LES BREVETS

Afin que chacun soit au courant de cette importante affaire, je joins ma dernière mise au point, car les politiques, aujourd’hui, n’ont plus le temps d’étudier le moindre dossier à fond, ni de lire une note dépassant une page sur n’importe quel sujet.

Nous craignons, après les élections législatives, une rafale de mesures, dont certaines risquent d’être catastrophiques.

La génération au pouvoir en France n’a pas encore pris la mesure de la guerre culturelle et linguistique qui nous est faite.

Denis Griesmar
trad-griesmar@wanadoo.fr

MISE AU POINT SUR LES BREVETS

Il est évident que la France, pour rester dans la course, garder ses emplois et préserver son avenir, doit accroître son effort de recherche (augmenter sa part dans le P.I.B., réorganiser la recherche publique, augmenter l’implication des entreprises).

L’insuffisance actuellement observée se traduit par divers indicateurs, et notamment par un déséquilibre de la balance des brevets.

Mais ceci ne soit pas être mal interprété, car certains remèdes proposés (ratification du Protocole de Londres) ne feraient qu’aggraver la situation.

Tout d’abord, il serait erroné de croire que le nombre de brevets déposés soit une fonction linéaire de l’inventivité. Il reflète en réalité surtout une stratégie de concurrence offensive et invasive encore trop peu souvent adoptée en France.

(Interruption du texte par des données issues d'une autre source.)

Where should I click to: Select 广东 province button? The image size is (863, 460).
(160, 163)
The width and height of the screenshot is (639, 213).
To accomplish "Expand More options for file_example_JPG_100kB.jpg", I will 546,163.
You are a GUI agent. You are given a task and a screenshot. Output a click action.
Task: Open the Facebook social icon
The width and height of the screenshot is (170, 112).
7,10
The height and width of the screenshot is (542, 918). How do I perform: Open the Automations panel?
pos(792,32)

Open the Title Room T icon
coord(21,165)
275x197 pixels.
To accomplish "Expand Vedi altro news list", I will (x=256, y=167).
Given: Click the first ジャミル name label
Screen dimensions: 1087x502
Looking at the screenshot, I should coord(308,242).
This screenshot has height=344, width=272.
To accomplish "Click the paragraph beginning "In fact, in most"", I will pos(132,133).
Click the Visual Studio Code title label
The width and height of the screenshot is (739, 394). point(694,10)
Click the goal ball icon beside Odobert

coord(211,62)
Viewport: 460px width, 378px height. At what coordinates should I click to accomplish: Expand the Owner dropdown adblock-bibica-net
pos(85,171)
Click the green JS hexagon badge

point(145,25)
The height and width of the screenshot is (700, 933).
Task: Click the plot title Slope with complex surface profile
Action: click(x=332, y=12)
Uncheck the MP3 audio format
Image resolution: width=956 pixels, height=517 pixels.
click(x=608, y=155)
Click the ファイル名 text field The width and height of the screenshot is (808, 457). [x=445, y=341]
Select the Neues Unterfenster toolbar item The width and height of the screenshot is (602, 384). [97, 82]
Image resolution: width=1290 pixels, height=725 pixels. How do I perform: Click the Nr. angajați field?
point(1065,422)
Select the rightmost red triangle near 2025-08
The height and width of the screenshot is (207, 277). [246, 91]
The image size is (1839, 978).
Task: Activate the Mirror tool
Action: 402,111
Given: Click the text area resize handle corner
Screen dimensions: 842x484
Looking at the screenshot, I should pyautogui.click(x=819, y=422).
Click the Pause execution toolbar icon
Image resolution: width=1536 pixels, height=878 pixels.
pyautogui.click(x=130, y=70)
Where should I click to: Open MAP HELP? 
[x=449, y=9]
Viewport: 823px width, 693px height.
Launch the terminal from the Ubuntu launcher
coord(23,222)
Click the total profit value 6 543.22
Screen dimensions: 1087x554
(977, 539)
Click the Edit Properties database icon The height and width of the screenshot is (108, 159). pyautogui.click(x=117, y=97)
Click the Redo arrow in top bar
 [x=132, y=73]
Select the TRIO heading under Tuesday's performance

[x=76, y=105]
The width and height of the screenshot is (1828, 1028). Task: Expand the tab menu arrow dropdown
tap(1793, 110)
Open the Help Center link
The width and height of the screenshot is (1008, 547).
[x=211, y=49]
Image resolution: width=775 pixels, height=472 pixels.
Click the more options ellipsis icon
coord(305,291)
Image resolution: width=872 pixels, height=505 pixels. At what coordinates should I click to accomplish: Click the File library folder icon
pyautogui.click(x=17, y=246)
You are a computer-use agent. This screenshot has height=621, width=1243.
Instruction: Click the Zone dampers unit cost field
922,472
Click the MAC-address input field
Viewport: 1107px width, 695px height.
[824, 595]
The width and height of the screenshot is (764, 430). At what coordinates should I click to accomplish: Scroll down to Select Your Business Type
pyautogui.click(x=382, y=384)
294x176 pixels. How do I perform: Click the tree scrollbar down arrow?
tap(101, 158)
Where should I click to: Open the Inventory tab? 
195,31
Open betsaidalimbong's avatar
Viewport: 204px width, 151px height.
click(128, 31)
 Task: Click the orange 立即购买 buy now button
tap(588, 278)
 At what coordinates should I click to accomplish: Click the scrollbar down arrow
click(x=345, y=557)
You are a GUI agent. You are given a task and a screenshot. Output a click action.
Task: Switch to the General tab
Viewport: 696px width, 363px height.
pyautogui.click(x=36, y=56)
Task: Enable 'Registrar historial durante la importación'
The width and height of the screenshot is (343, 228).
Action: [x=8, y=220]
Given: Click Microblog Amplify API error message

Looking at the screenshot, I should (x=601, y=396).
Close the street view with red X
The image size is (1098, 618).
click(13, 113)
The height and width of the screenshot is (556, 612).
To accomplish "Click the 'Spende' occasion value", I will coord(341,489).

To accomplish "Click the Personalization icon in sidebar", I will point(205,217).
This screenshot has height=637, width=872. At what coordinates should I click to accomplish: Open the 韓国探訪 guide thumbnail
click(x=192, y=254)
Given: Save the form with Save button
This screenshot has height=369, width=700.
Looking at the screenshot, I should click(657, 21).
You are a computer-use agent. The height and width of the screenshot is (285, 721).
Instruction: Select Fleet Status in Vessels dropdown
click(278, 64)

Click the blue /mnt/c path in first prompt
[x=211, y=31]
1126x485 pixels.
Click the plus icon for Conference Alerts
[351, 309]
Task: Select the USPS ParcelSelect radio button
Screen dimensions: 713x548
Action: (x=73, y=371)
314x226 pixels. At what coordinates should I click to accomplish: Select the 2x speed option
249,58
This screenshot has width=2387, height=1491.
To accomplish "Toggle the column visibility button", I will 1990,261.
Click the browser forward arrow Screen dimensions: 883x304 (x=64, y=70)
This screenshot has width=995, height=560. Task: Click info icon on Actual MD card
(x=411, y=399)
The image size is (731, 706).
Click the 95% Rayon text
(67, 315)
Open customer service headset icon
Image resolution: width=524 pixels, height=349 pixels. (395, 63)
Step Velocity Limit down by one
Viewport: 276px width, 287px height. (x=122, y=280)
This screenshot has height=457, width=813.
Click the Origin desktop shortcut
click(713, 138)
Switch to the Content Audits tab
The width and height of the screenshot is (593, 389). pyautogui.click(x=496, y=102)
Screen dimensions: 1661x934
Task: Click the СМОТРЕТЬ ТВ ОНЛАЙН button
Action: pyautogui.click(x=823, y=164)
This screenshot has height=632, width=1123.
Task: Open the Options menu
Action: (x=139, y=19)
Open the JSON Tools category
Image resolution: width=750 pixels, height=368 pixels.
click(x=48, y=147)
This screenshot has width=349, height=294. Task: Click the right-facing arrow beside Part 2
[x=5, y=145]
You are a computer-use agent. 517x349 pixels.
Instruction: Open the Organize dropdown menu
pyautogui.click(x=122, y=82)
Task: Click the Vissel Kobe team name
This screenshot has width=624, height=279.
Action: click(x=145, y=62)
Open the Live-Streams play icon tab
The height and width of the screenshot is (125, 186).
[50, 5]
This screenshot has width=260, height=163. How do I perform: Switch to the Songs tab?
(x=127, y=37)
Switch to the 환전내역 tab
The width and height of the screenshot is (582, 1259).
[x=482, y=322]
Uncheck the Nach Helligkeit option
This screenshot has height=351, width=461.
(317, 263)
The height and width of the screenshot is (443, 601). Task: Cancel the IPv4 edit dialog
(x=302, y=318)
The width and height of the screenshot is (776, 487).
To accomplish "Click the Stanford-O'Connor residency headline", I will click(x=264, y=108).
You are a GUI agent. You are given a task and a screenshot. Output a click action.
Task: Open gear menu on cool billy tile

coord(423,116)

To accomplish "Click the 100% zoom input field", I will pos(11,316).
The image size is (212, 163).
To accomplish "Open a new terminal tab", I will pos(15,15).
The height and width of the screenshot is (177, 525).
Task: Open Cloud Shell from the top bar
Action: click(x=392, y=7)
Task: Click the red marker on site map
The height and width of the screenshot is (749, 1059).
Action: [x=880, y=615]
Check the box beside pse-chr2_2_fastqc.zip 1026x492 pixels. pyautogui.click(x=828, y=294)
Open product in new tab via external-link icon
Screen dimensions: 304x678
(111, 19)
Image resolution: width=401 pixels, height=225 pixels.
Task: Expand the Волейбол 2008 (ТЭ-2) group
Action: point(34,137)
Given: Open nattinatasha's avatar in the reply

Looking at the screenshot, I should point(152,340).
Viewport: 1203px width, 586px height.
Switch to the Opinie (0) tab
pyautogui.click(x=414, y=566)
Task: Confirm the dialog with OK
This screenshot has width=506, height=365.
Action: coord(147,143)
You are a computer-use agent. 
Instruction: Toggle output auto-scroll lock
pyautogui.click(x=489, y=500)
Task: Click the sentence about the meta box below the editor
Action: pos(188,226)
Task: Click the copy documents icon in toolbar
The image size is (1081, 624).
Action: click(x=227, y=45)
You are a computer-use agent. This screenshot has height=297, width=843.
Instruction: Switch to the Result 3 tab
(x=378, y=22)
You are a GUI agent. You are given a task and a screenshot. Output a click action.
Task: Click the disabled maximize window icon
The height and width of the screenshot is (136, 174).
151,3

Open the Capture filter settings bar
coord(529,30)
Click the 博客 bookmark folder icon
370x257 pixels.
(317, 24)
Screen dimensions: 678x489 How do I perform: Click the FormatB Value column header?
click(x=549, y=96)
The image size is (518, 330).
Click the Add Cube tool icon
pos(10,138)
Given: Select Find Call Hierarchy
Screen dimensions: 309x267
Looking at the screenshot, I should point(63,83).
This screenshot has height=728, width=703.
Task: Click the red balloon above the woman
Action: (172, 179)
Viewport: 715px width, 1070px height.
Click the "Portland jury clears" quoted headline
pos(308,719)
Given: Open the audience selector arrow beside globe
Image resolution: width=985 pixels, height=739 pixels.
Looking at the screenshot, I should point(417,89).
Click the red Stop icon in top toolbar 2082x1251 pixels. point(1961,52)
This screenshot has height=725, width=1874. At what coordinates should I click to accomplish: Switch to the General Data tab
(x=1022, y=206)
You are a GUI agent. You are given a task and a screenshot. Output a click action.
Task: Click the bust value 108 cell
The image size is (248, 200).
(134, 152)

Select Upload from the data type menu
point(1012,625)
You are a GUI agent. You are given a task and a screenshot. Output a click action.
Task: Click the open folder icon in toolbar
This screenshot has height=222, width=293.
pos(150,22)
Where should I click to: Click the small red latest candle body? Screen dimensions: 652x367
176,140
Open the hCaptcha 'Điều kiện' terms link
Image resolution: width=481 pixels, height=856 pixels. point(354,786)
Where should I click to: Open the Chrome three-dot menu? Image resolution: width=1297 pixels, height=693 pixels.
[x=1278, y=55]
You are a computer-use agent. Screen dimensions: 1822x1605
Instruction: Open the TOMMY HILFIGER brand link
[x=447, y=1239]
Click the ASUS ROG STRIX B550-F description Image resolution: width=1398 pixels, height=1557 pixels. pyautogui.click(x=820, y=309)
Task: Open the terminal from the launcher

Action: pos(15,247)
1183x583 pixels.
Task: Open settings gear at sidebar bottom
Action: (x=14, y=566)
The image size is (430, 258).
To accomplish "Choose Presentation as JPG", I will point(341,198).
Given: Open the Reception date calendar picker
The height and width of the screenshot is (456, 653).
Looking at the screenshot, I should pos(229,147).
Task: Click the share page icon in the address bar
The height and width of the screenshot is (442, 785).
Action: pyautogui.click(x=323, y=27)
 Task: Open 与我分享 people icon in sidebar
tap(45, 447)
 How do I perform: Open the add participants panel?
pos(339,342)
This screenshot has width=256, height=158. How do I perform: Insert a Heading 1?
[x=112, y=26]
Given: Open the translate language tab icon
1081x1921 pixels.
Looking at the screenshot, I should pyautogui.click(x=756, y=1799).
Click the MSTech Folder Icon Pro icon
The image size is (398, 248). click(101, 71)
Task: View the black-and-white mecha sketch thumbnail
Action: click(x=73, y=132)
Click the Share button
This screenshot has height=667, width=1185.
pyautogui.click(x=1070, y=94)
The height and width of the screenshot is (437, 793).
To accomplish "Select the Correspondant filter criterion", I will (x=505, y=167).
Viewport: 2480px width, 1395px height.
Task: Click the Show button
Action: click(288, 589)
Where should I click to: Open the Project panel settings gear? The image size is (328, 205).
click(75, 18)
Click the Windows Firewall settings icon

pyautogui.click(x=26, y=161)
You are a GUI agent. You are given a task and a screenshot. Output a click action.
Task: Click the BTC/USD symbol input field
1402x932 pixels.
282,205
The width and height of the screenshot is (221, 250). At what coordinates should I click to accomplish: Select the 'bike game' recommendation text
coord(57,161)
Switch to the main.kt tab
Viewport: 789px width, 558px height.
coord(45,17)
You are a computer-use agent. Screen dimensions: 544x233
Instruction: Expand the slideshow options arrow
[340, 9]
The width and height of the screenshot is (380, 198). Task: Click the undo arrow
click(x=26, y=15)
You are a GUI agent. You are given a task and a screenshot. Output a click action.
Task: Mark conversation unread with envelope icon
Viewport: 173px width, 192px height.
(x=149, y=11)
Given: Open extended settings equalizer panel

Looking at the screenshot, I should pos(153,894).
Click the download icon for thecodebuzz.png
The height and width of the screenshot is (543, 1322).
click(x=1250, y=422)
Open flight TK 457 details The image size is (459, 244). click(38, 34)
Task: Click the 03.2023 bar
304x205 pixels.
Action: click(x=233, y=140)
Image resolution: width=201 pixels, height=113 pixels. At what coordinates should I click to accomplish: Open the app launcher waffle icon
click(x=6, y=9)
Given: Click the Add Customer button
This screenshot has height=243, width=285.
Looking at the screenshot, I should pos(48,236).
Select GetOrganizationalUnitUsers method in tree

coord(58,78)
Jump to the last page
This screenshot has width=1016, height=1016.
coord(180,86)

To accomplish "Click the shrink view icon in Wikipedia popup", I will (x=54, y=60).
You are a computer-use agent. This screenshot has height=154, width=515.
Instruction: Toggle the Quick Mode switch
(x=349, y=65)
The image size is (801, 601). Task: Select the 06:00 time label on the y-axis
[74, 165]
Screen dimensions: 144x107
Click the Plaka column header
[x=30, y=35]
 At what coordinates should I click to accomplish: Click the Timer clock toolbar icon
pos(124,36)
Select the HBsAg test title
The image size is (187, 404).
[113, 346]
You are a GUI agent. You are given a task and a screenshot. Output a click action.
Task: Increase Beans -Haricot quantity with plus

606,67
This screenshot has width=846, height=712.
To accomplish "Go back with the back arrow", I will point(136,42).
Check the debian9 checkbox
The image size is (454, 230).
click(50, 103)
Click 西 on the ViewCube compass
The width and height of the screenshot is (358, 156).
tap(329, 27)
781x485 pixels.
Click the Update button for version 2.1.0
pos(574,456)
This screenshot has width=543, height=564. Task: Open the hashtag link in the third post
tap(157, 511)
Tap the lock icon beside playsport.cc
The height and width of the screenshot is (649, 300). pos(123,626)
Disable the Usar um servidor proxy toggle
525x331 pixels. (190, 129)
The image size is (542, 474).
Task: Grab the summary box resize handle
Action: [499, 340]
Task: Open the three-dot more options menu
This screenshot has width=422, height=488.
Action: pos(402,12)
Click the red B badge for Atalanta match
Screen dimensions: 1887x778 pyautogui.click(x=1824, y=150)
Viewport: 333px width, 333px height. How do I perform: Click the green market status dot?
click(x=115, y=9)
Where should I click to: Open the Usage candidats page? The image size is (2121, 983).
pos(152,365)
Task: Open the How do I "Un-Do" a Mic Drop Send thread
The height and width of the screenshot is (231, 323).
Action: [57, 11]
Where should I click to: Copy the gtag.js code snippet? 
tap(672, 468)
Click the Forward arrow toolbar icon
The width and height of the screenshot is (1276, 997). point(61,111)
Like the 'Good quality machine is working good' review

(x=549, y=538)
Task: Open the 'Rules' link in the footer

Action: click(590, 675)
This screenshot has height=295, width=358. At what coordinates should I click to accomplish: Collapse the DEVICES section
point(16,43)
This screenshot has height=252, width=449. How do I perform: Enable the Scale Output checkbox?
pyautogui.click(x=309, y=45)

Et il y a les brevets que l’on dépose, et ceux que l’on subit… Il faut donc adopter une politique fine, adaptée aux différents secteurs (celui de l’informatique étant un cas à part).

Abaisser le coût du brevet européen est possible, et souhaitable, en jouant sur les annuités (50 000 € sur 20 ans, contre 7000 € aux Etats-Unis).

En revanche, supprimer l’obligation de traduction de la description d’un brevet, indispensable pour sa compréhension comme pour sa validité juridique, c’est pénaliser les PME, en transférant le coût de l’information du déposant à ses concurrents potentiels, pour les évincer du marché.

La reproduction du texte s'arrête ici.